> YOUR ASSIGNMENT: Scan the records below for the line containing "The image size is (590, 497)." and the line containing "Given: Open Storage & Snapshots settings gear". Copy both, plus every line between, exactly.
:::::
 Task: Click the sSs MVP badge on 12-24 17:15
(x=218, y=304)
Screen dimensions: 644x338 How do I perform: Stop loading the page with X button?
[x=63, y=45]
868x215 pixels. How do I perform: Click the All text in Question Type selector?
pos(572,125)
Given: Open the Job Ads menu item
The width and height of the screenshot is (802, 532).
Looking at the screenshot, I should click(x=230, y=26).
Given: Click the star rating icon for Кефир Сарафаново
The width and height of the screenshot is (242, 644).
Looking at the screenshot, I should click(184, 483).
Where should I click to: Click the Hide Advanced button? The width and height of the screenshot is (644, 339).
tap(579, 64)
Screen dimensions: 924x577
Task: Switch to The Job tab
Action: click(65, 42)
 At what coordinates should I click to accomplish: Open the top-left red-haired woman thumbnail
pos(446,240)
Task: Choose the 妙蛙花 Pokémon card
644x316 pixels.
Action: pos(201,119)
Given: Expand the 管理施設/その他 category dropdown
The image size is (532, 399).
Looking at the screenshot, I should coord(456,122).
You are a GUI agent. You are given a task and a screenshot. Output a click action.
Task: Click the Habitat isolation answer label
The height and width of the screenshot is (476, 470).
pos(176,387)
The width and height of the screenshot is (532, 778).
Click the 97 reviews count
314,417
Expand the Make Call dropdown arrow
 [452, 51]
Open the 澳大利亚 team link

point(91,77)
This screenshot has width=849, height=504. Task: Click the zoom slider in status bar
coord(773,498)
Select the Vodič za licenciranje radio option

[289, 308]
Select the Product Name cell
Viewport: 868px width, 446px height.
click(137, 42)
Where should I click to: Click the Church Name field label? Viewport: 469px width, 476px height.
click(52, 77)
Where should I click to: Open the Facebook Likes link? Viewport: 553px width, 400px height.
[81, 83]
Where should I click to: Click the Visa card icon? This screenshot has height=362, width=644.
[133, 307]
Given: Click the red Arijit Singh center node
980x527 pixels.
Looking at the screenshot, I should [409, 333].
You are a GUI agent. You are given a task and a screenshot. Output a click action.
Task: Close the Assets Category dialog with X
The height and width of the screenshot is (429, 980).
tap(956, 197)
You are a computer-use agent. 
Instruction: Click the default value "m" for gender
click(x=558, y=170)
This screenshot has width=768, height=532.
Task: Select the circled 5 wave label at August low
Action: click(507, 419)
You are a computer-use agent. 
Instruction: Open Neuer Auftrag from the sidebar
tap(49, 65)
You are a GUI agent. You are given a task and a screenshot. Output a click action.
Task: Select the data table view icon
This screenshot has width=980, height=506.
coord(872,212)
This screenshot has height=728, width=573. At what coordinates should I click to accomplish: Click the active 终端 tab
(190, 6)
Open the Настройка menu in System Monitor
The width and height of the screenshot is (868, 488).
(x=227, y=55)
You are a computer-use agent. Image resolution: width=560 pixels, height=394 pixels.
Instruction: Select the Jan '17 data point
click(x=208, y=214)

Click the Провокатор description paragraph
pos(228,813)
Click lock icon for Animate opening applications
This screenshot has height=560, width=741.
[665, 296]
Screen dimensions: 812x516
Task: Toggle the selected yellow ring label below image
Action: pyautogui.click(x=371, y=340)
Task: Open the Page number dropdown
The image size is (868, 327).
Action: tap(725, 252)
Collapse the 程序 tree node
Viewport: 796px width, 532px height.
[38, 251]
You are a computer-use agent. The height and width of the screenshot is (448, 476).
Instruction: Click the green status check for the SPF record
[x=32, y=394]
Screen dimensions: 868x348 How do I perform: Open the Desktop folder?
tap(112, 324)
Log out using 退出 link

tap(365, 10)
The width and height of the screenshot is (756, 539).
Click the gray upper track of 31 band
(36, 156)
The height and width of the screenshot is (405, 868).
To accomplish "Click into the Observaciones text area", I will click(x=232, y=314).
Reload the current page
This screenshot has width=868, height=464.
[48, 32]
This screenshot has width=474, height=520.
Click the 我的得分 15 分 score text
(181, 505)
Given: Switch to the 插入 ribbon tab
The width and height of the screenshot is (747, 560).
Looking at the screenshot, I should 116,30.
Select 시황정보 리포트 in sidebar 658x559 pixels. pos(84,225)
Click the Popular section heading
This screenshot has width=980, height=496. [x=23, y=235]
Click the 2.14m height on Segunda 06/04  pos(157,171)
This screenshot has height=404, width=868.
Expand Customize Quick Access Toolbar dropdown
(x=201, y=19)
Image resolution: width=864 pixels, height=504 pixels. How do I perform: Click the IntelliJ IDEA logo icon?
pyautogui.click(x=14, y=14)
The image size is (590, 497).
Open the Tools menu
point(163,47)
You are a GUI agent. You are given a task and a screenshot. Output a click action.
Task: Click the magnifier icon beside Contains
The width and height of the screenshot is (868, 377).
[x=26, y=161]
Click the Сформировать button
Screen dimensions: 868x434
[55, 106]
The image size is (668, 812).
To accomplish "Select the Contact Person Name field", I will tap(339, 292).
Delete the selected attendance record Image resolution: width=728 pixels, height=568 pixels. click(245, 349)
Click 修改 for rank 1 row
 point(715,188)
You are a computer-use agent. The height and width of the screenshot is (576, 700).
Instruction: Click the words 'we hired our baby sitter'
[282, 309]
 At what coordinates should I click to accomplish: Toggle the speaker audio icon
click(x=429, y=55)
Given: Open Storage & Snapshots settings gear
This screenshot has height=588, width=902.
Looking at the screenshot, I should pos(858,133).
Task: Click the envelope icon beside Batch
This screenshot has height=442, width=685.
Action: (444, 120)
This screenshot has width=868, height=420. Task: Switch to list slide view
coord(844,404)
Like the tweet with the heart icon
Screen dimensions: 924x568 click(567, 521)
:::::
> SOLVED PROBLEM:
The image size is (590, 497).
Open the Tools menu
point(163,47)
You are a GUI agent. You are given a task and a screenshot. Output a click action.
Task: Click the magnifier icon beside Contains
The width and height of the screenshot is (868, 377).
[x=26, y=161]
Click the Сформировать button
Screen dimensions: 868x434
[55, 106]
The image size is (668, 812).
To accomplish "Select the Contact Person Name field", I will tap(339, 292).
Delete the selected attendance record Image resolution: width=728 pixels, height=568 pixels. click(245, 349)
Click 修改 for rank 1 row
 point(715,188)
You are a computer-use agent. The height and width of the screenshot is (576, 700).
Instruction: Click the words 'we hired our baby sitter'
[282, 309]
 At what coordinates should I click to accomplish: Toggle the speaker audio icon
click(x=429, y=55)
Given: Open Storage & Snapshots settings gear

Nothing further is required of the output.